--- Action item ---
Down to the last line, transcribe the records verbatim and exclude the images.

(Source data begins)

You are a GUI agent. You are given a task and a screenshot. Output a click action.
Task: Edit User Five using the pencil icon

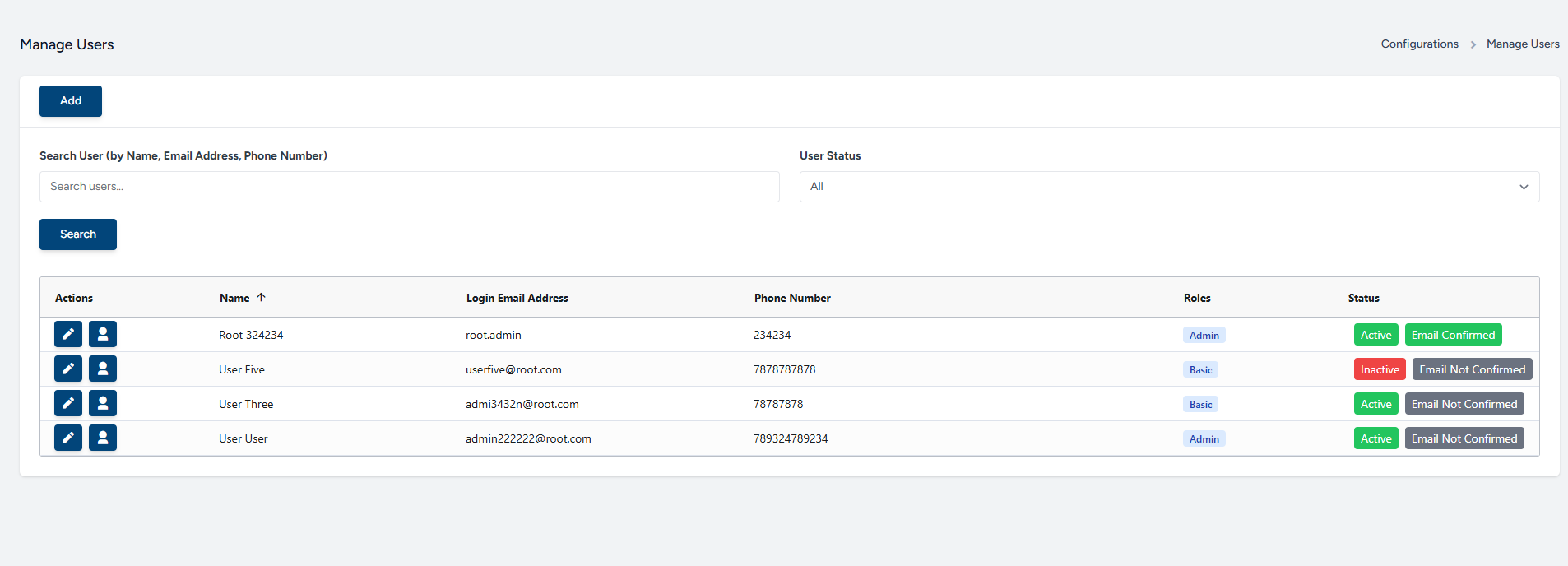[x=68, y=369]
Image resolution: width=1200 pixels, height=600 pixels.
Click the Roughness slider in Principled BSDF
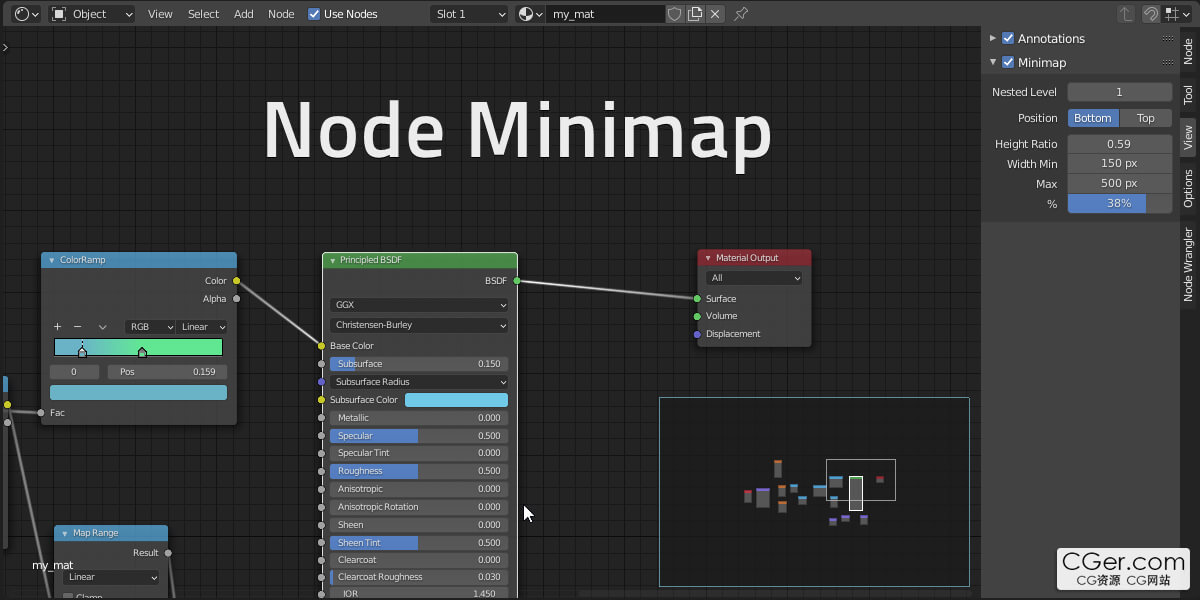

(Source data ends)

--- Solution ---
You are a GUI agent. You are given a task and a screenshot. Output a click action.
Task: Edit User Five using the pencil icon

[x=68, y=369]
Image resolution: width=1200 pixels, height=600 pixels.
Click the Roughness slider in Principled BSDF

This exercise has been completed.